REQUEST A: In the Homework 1 overview, why is the due date for parts a-d set at 1/27? Answer in one to three sentences.
REQUEST B: Please go on with the Homework 1 overview, starting right after its last sentence.

This homework is broken up into six parts. Part a is setup, part b has a conceptual component, and parts c-f each have a small code component and a small conceptual component. The goal of the homework is to build a foundation of low-level hardware and programming concepts for future assignments. When you submit your work, you will be able to see your results so that you have immediate feedback. You can resubmit as many times as you want. This setup is different from the rest of the assignments in the course, because the role of this homework is different than the roles of the remaining homeworks, which will challenge you more on critical thinking and engaging with novel concepts. Pay attention to the goals in each part, since that’s what we want you to carry over into the rest of the course.

Due dates

All parts are released on 1/21. In order to make sure everyone is up-to-speed on background concepts before we jump into creating our first CPU:

Parts a-d are due 1/27
Part e is due 1/29
Part f is due 2/4

If shopping the class: you are expected to be keeping up with the class from day 1. The due date of parts a-d is such that if you join after day 1 but in the first week, you can still get caught up. For extenuating circumstances, reach out to Milda.

Homework 1a: Setup

Suggested: do after 1/21 lecture

Complete the development setup. There is nothing to submit for this part, but please get it done by Jan 28 so that you can troubleshoot if needed. Homeworks 1c, 1d, and 1f will ask you to run Ripes, and Homework 1e will ask you to modify and rebuild Ripes.

**If you would like your own version of the Ripes repository, you can create one using this Github Classroom link.

ENTRIES SUPPLIED:

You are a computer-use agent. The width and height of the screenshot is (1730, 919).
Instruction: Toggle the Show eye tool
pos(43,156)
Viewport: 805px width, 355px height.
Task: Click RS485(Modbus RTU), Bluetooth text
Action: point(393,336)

EXPECTED OUTPUT A: The 1/27 due date for parts a-d lets a student who joins after day 1 but within the first week still get caught up. This fits the schedule's broader aim of getting everyone up to speed on background concepts before the class starts building its first CPU.

EXPECTED OUTPUT B:
Homework 1b: Data representations

Suggested: do after 1/21 lecture

Goals:

Understand how to convert between binary, hexadecimal, and decimal
Understand how negative numbers are represented in binary using twos-complement
Understand how smaller signed and unsigned numbers are cast to larger numbers using sign-extension and zero-padding, respectively

Conceptual component

Homework 1c: RISC-V assembly

Suggested: do after 1/23 lecture

Goals:

Understand how to use the arithmetic and logical instructions in RISC-V assembly
Understand how immediates are represented and used in RISC-V assembly instructions, including sign-extension

See resources page for RISC-V resources, including a copy of P&H fig. 2.1. For referencing the RISC-V spec, note that we are working with the 32I instruction set for this homework.

Conceptual component (for this and the remaining parts of HW1, we recommend doing the conceptual component first, because it may provide insights on how to approach the coding component)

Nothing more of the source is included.